In artificial intelligence, an expert system is a computer system emulating the decision-making ability of a human expert. Expert systems are designed to solve complex problems by reasoning through bodies of knowledge, represented mainly as if–then rules rather than procedural code.
The first expert systems were created in the 1970s and then proliferated in the 1980s.
Expert systems were among the first truly successful forms of artificial intelligence (AI) software. An expert system is divided into two subsystems: the inference engine and the knowledge base. The knowledge base represents facts and rules. The inference engine applies the rules to the known facts to deduce new facts. Inference engines can also include explanation and debugging abilities.

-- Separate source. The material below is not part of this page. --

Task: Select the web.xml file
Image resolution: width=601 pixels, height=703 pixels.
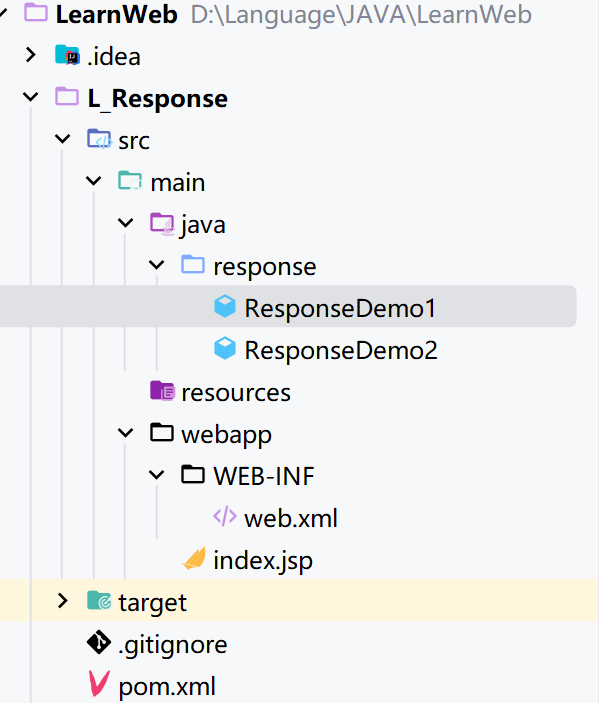Action: pos(290,518)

The goal of knowledge-based systems is to make the critical information required for the system to work explicit rather than implicit. In a traditional computer program the logic is embedded in code that can typically only be reviewed by an IT specialist. With an expert system the goal was to specify the rules in a format that was intuitive and easily understood, reviewed, and even edited by domain experts rather than IT experts. The benefits of this explicit knowledge representation were rapid development and ease of maintenance.

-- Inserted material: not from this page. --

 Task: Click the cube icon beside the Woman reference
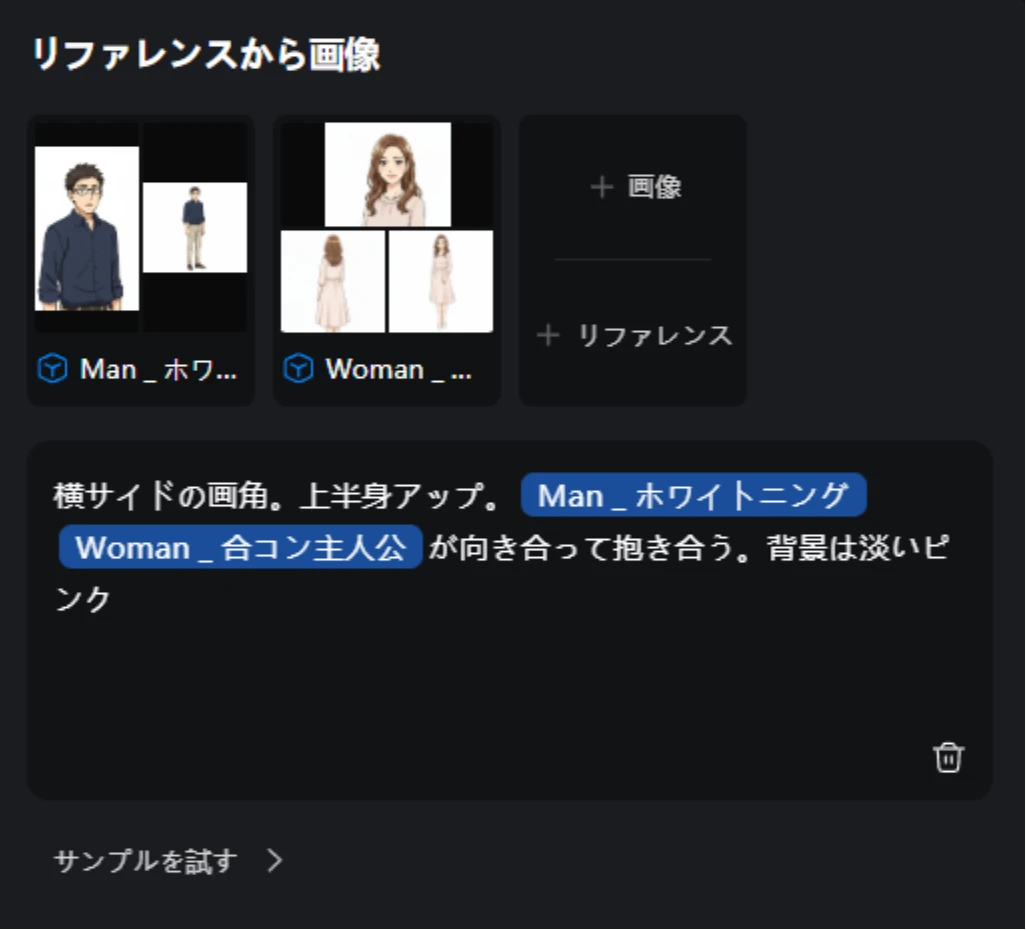coord(298,368)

Although great strides have been made in expediting the process of developing an expert system, it often remains an extremely time-consuming task. It may be possible for one or two people to develop a small expert system in a few months; however, the development of a sophisticated system may require a team of several people working together for more than a year.
An expert system typically is developed and refined over a period of several years. We can divide the process of expert system development into five distinct stages. In practice, it may not be possible to break down the expert system development cycle precisely. However, an examination of these five stages may serve to provide us with some insight into the ways in which expert systems are developed.

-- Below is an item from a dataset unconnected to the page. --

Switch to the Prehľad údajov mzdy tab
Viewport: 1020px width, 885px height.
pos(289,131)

Not only is each stage in the expert system development process circular, the relationships among the stages may be circular as well. Since each stage of the development process adds a level of detail to the previous stage, any stage may expose a weakness in a previous stage. A knowledge engineer is an AI specialist, who is skilled in the ‘Art’ of developing expert systems.
A domain expert is an individual who has significant expertise in the domain of the expert system being developed. It is not critical that the domain expert understand AI or expert systems; that is one of the functions of the knowledge engineer. The knowledge engineer and the domain expert usually work very closely together for long periods of time throughout the several stages of the development process.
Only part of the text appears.